Problem:
In the records below, the part to copy starts at the line containing "Privacy Policy (1022, 499)" and goes to the last line; output it exactly, without pictures.

[Screenshot grounding data]
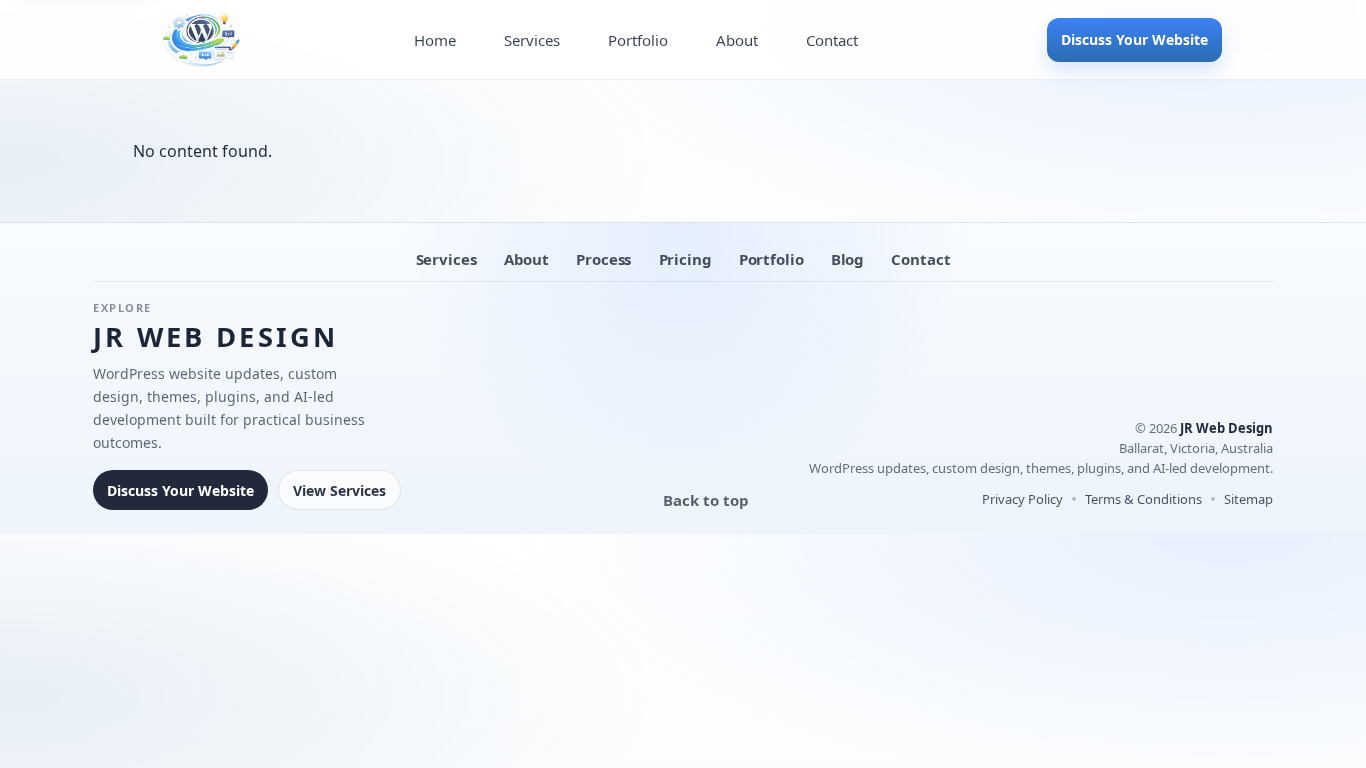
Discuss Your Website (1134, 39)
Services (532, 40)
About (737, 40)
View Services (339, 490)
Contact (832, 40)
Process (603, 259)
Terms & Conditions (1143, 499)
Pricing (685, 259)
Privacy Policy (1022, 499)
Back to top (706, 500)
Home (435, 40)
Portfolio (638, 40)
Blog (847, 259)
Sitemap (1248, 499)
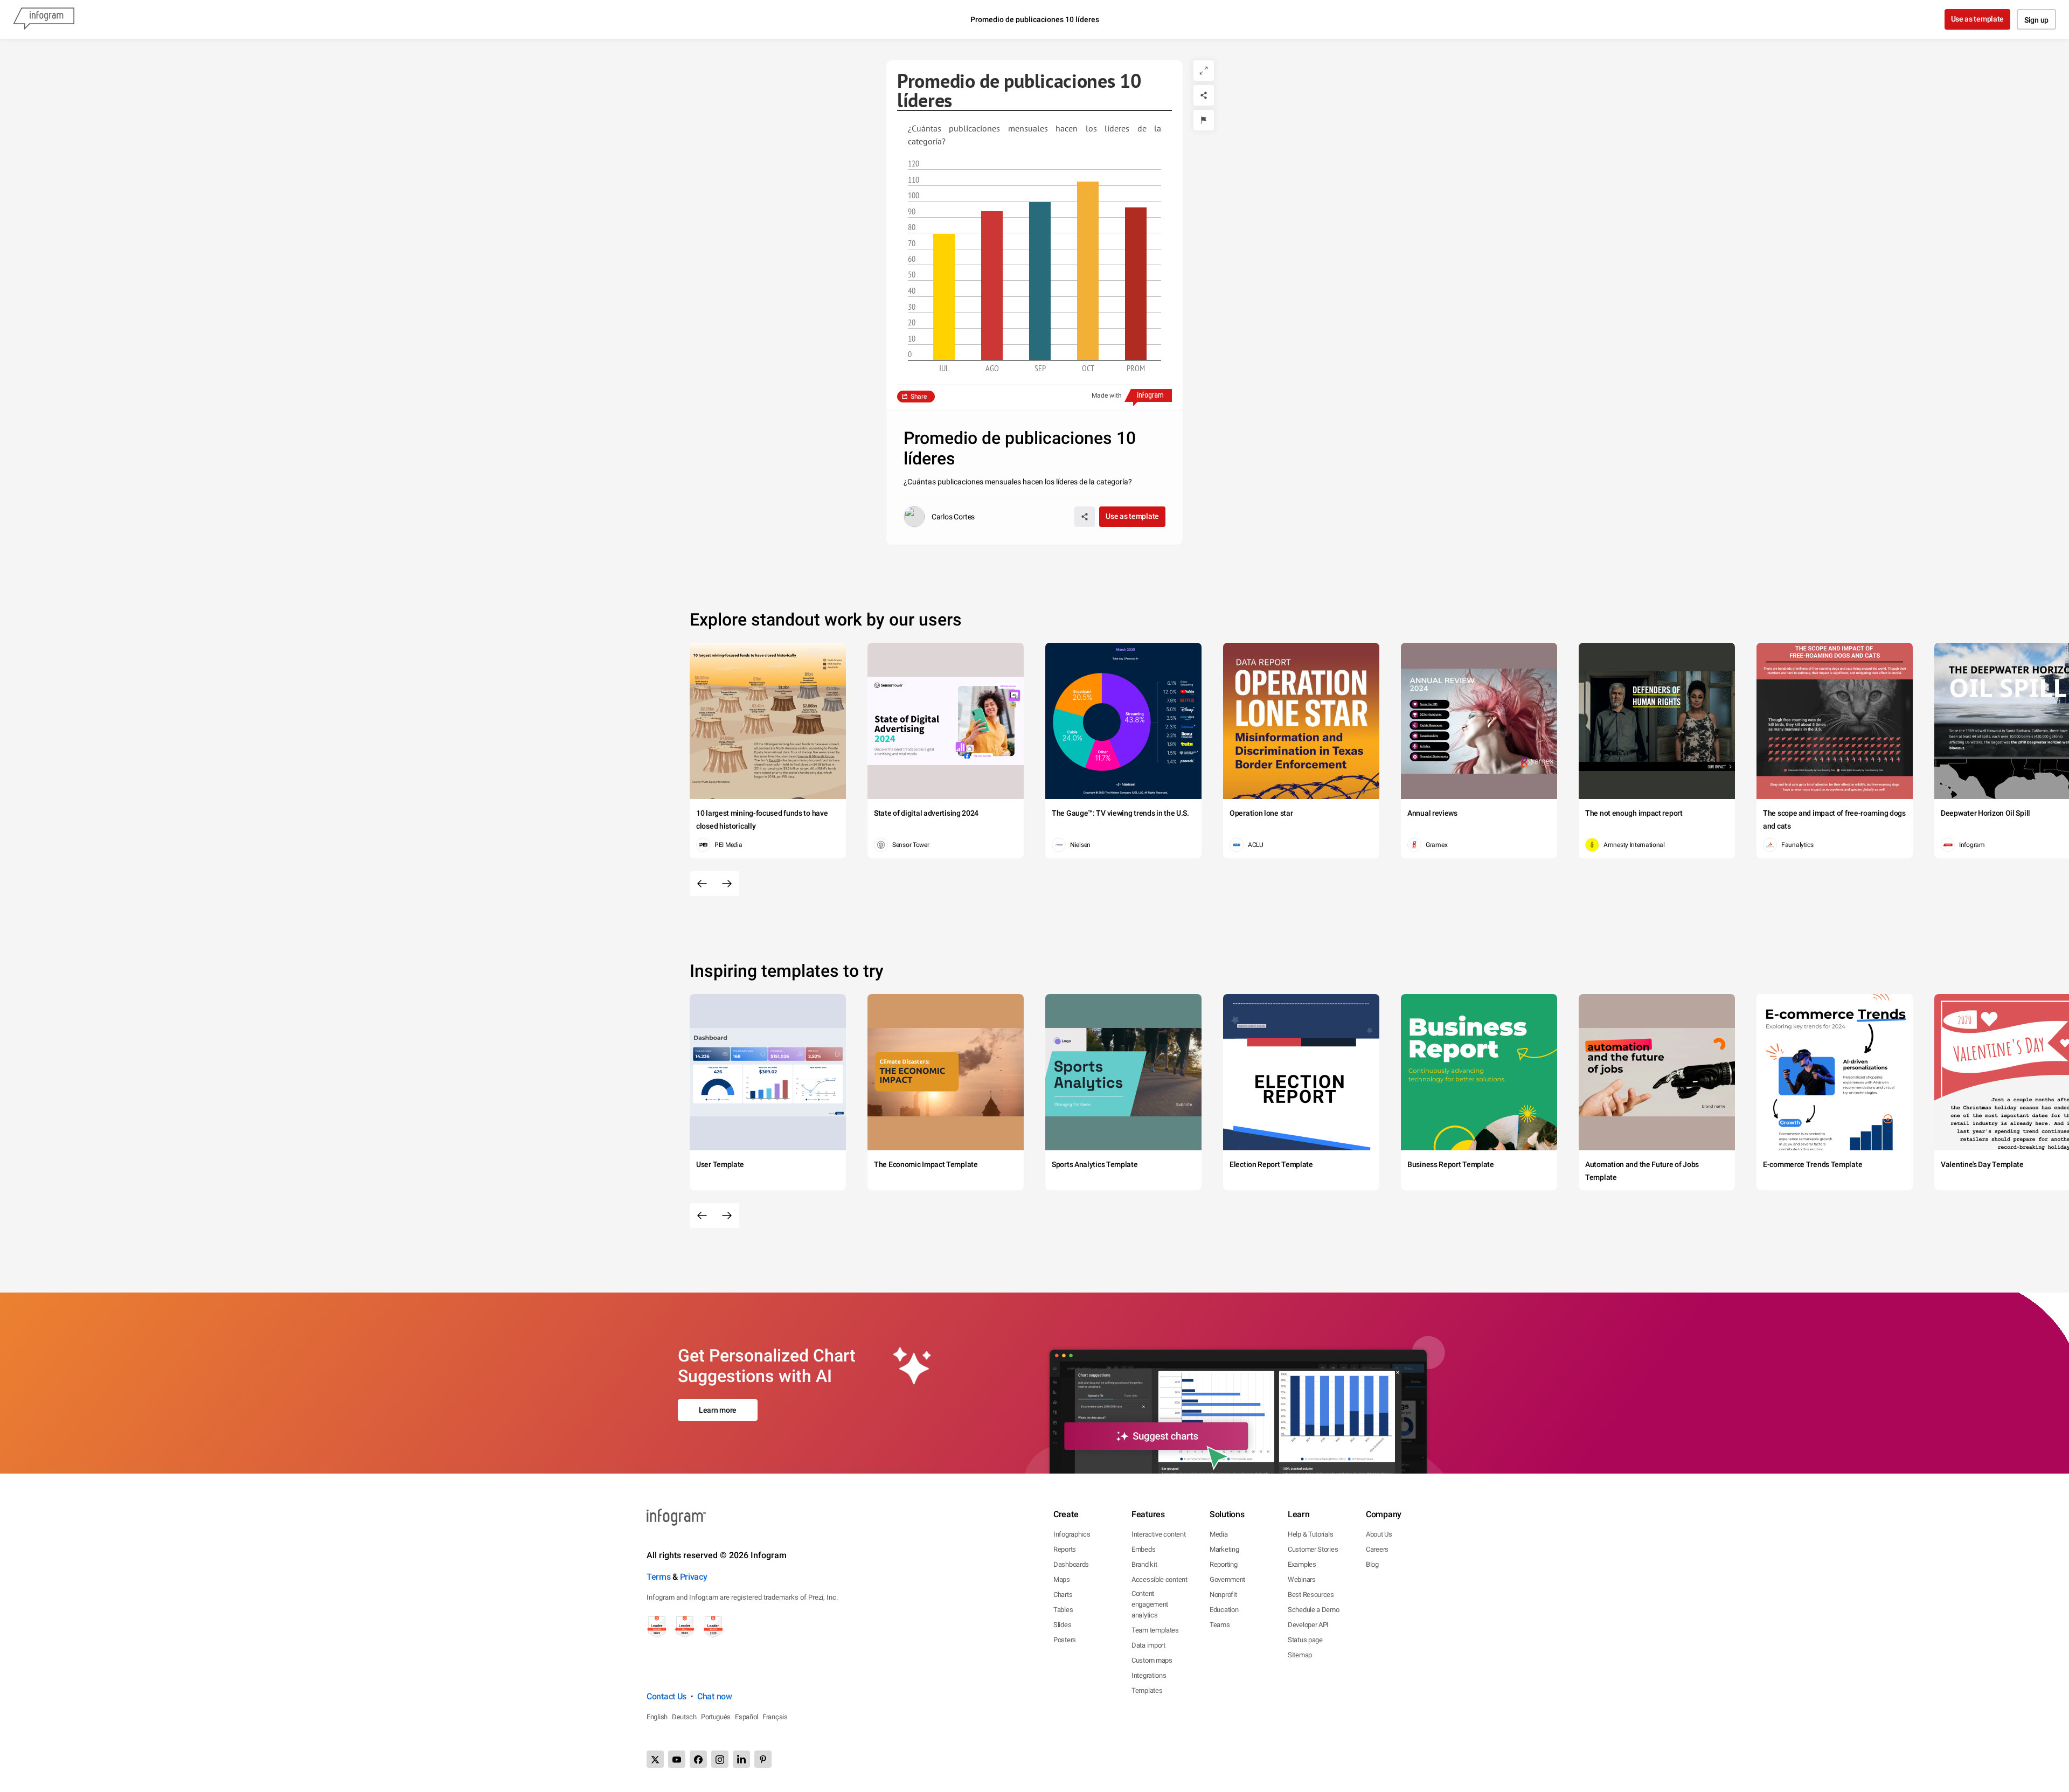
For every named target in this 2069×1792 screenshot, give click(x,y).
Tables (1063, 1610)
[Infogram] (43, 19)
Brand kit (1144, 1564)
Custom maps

Finished exercise:
Privacy Policy (1022, 499)
Back to top (706, 500)
Home (435, 40)
Portfolio (638, 40)
Blog (847, 259)
Sitemap (1248, 499)
For every named target in this 2069×1792 screenshot, give click(x,y).
Tables (1063, 1610)
[Infogram] (43, 19)
Brand kit (1144, 1564)
Custom maps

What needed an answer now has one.